◆ Problem requirements ◆
Every line of the data that includes "will" should be copied out.

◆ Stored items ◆
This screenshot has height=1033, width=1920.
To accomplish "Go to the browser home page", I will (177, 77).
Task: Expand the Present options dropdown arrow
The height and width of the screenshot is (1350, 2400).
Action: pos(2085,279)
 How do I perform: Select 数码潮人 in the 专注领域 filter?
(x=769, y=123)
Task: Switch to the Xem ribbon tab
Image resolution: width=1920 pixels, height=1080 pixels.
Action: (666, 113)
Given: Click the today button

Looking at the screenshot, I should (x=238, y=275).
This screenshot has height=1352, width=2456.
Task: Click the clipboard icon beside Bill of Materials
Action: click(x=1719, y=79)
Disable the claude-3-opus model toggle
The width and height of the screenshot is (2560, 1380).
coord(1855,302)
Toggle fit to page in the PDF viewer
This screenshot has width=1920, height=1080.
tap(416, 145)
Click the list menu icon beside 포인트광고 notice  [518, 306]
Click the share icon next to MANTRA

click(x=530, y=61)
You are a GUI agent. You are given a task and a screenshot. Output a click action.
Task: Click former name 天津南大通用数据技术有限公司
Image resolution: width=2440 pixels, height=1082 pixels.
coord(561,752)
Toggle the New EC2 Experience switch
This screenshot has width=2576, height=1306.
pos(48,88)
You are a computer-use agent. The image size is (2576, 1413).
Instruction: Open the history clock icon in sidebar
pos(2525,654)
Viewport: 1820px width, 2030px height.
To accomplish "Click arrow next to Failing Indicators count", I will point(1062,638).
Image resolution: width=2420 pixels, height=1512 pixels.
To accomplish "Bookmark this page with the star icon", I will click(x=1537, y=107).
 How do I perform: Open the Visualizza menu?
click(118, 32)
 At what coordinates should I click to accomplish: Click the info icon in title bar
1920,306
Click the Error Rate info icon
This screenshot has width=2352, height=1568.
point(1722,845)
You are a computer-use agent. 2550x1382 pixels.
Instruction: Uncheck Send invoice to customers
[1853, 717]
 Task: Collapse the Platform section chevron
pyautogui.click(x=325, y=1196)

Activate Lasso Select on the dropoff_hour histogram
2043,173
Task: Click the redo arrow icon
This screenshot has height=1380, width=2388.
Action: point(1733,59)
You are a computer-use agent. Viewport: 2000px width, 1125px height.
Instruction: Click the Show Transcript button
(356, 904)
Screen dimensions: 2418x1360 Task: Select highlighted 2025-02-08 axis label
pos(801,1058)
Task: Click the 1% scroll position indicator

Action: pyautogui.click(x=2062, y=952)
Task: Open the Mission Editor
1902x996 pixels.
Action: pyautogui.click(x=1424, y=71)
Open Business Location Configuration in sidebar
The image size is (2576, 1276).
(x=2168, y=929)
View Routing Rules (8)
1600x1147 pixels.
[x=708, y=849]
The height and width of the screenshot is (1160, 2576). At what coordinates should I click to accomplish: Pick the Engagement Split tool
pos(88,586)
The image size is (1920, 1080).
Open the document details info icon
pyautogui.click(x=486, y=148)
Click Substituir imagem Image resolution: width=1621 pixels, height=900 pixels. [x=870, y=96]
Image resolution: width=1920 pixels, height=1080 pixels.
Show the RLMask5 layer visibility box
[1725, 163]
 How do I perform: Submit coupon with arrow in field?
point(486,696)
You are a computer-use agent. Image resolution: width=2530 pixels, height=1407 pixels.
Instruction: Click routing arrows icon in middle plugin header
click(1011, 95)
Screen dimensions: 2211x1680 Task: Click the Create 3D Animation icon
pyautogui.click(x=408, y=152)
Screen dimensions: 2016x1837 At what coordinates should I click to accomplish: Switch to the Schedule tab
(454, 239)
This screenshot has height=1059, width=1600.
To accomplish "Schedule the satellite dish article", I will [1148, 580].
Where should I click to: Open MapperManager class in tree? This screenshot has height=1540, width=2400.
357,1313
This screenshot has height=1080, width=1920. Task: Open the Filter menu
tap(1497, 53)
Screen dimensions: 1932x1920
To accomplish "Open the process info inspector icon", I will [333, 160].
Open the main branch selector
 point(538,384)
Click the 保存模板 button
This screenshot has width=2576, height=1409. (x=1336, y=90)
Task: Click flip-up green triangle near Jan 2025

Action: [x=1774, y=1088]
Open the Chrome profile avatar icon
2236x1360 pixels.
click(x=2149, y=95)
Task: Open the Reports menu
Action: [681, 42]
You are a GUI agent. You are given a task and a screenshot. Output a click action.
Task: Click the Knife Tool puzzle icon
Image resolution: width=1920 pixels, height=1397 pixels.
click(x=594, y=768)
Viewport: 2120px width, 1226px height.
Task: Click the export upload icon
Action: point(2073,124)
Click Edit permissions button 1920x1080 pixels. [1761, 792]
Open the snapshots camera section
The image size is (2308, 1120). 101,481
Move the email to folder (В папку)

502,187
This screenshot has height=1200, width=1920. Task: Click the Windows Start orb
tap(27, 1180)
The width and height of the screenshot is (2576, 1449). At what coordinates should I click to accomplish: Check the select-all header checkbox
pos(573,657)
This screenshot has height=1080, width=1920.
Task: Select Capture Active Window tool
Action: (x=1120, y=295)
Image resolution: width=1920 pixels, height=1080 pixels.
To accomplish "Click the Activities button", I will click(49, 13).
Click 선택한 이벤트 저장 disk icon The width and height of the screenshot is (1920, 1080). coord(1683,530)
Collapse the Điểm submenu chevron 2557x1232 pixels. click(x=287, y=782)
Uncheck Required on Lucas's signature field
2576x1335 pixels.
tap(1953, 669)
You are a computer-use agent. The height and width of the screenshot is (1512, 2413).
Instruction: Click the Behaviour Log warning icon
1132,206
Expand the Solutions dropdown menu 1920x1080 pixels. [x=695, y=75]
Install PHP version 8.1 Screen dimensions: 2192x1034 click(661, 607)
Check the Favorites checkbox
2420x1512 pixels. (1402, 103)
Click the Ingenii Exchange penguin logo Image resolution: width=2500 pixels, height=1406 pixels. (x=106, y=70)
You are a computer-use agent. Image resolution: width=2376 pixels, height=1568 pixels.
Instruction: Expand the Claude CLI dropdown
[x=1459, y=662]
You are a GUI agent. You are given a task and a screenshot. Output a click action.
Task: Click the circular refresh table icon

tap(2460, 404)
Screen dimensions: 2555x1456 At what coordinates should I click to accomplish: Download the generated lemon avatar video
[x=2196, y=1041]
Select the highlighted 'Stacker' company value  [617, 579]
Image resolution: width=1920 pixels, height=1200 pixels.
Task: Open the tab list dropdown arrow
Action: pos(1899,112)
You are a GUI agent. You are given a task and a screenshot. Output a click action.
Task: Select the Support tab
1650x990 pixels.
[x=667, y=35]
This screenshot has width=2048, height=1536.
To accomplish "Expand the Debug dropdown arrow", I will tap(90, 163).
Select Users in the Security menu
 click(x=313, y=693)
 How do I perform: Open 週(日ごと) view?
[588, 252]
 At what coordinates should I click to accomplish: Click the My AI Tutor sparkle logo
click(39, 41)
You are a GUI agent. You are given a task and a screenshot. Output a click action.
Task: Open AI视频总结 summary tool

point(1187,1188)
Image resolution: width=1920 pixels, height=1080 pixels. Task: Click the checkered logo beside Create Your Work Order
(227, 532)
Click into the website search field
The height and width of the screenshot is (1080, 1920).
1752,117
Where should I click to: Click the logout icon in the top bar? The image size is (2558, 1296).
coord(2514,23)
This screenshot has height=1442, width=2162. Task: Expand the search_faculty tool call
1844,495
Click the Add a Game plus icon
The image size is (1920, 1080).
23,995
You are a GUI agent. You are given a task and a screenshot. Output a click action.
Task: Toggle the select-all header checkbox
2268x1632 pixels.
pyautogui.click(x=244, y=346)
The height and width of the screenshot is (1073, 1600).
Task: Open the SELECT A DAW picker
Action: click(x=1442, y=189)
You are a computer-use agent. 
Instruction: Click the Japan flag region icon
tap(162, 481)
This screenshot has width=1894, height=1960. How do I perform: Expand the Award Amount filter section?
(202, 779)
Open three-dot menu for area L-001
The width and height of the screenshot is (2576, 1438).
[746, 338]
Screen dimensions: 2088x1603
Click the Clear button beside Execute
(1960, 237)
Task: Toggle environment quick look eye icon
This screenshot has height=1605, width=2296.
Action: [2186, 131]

◆ Response to this task ◆
To accomplish "Go to the browser home page", I will (177, 77).
To accomplish "Click arrow next to Failing Indicators count", I will point(1062,638).
To accomplish "Bookmark this page with the star icon", I will click(x=1537, y=107).
To accomplish "Schedule the satellite dish article", I will [1148, 580].
To accomplish "Open the process info inspector icon", I will [333, 160].
To accomplish "Click the Activities button", I will click(49, 13).
To accomplish "Expand the Debug dropdown arrow", I will tap(90, 163).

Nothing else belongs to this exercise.